▸ TRABALHO SOLICITADO
Retome a entrevista sobre reggae reproduzida abaixo e continue o texto a partir do ponto em que ele termina.

▸ TRECHO DE ORIGEM
• • • • •
10) RM: Quais os cantores, cantoras e banda que você admira?
Ênio Lacerda: Bob Marley sem sombra de dúvidas é a grande inspiração para mim. Alton Ellis é outra fera. Curto muito do período Ska-Rock Steady. Grandes nomes que brotavam dos estúdios: Studio One, Treasure, Beverley etc etc, grandes gênios saíram desses locais.
11) RM: O que a internet ajuda e prejudica no desenvolvimento a sua carreira de DJ?
Ênio Lacerda: Creio que vem para ajudar, para somar, algo se torna prejudicial quando não se faz um uso consciente. Sem a Web seria praticamente impossível uma Rádio no Brasil tocar um reggae no Vaticano (Nossos relatórios apontam algumas conexões vindas de lá) além de outros pontos extremos do mundo. O uso do recurso tem que ser respeitoso, sendo feito assim, só ajuda.
12) RM: Como você analisa o cenário reggae brasileiro? Em sua opinião quais foram às revelações musicais nas duas últimas décadas e quem permaneceu com obras consistentes e quem regrediu?
• • • • •
▸ DADOS FORNECIDOS
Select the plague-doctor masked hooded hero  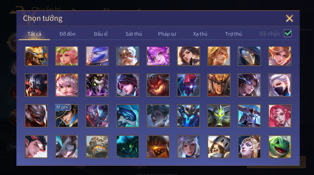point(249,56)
• • • • •
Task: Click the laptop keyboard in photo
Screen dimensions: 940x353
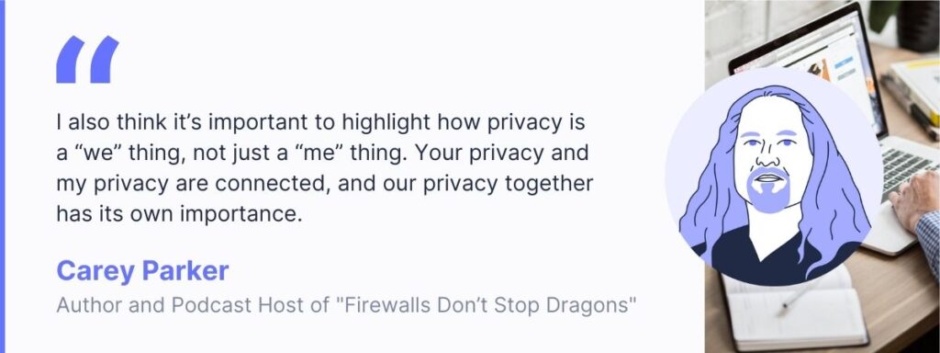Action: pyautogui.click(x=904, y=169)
• • • • •
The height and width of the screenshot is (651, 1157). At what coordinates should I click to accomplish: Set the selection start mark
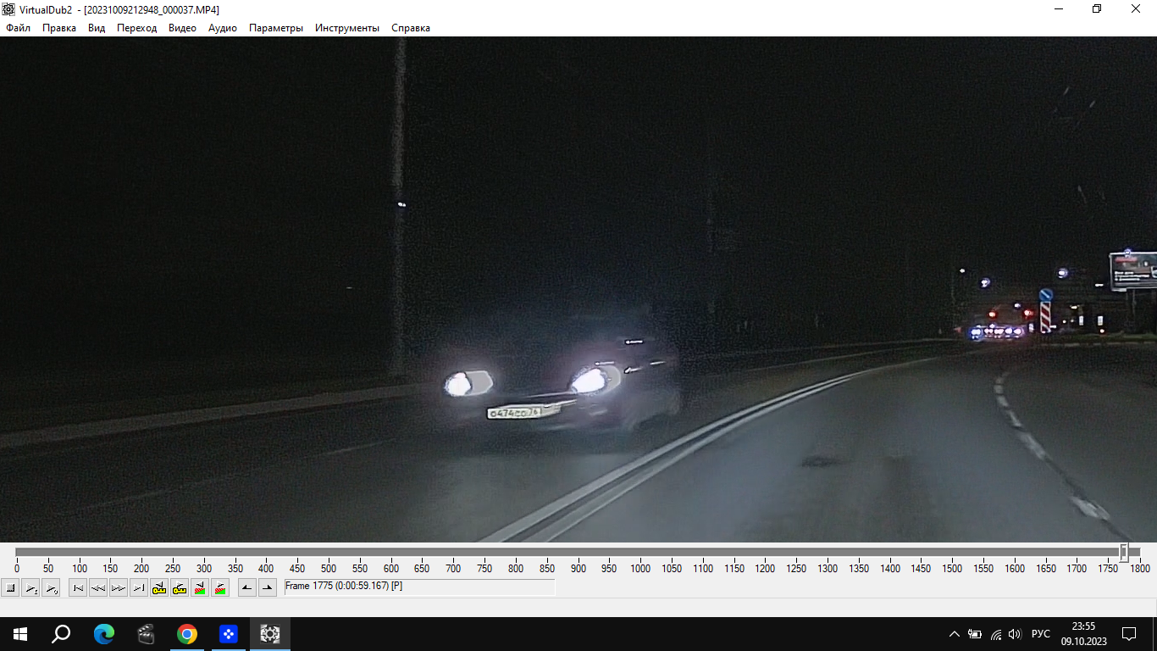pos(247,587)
• • • • •
▸ RESPOSTA FINAL
Ênio Lacerda: Minhas preferências nacionais são bem restritas, a mídia rotula bandas/cantores sendo de reggae, mas quando vamos escutar é uma mistura de ritmos etc (Não digo que é ruim), apenas gosto daquele reggae mais Roots, com letras mais politizadas e de resistência.
Edson Gomes é um artista que mantém a linha de mensagem desde o início da sua carreira, apesar de ser polêmico, sua obra tem esse efeito, é constante. Creio que as bandas começam a regredir quando começam a sair da linha Roots do reggae e é como dizem “Menos é mais”.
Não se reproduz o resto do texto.